Jul. 22nd, 2006

qos: (Hamlet - To Be)
I have to say: my basement can be soggy hell when the winter rains come, but right now I probably have one of the most comfortable dwellings in the Seattle area, because it's at least 20 degrees cooler down here than anywhere else. ([livejournal.com profile] thomryng would you like to come visit?)

Today is going to be primarily dedicated to domesticity. I made grilled chicken with noodles a couple of nights ago, and there are still garlic-y dishes in the sink. The bathroom needs to be scrubbed. The floors need to be washed and swept. The garbage and recycling should be taken out. And I have to go grocery shopping.

Fortunately, I have an appointment for a massage Sunday morning.

Last night, thanks to Jeannie being out of town, I had free tickets to a performance of I Hate Hamlet, and [livejournal.com profile] rocket_jockey did me the honor of joining me for dinner and the show. The play was a solid "B" effort, with an especially fine performance by the actor playing the ghost of John Barrymore, back from the dead to coach a young tv actor who has been cast as Hamlet for New York's Shakespeare in the Park.

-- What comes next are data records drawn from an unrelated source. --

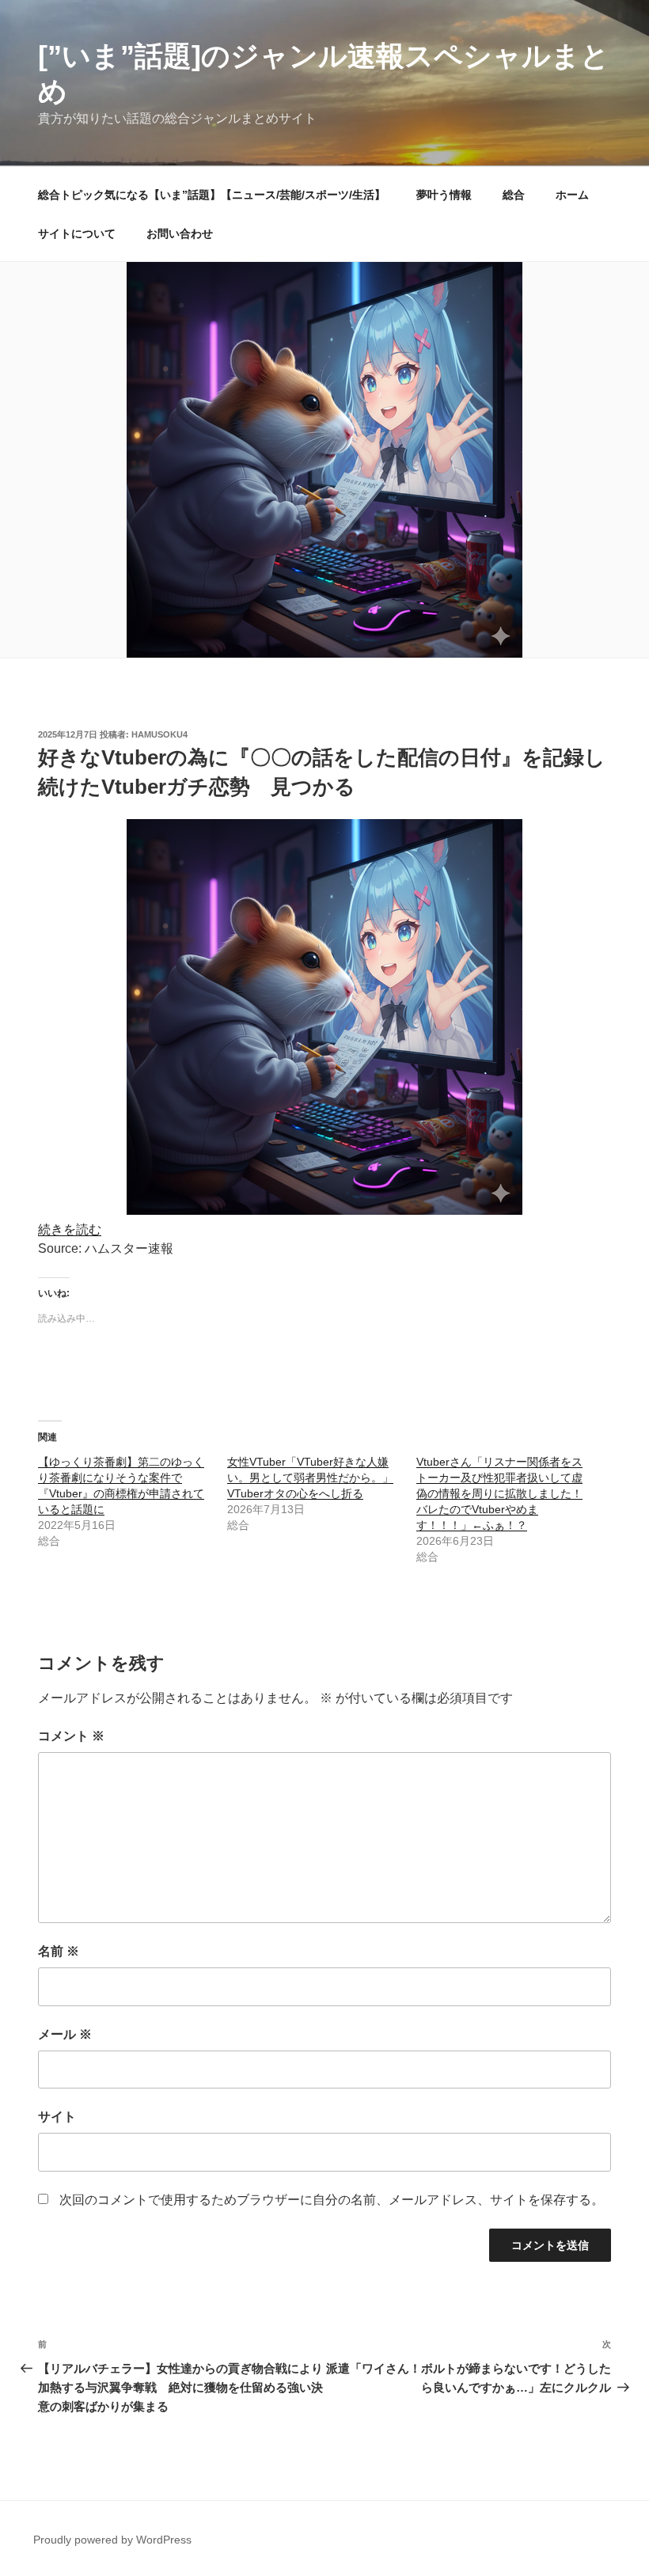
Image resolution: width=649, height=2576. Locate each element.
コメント (71, 1736)
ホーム (572, 194)
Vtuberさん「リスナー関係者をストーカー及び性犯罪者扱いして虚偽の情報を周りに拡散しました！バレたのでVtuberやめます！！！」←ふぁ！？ (499, 1493)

There were some lovely moments, one of my favorites being Barrymore sitting in a chair and the young actor, costumed for the first night's performance, sitting at his feet, panicking, and Barrymore going into the "Speak the speech, I pray you" speech in such a gentle, natural way that it gave the lines more heart-full meaning than I'd ever heard.

If you're looking for something to do tonight in Seattle (the theater is air-conditioned!) check out the Bellevue Civic Theater at Meydenbauer Center.

Meanwhile, I have some scrubbing to do. . .
qos: (Elphaba Writing  by elphie_chan)
If I'm embracing my feral aspect, which is largely about a disregard for the restrictions of convention, why am I feeling guilty contemplating writing a fairly ferocious POTC:DMC scene in which Norrington takes his revenge on Jack, Will and Elizabeth?

Yes, such a story would have various characters doing things that would violate my ethics -- but that's one reason I write: to explore things that I have not done or would not do.

Who am I trying to please or impress by censoring myself from writing a story that never need be shown to anyone?

It's not like I don't already know I have a dark side, or haven't spent more than a few hours indulging it through role play and fiction writing.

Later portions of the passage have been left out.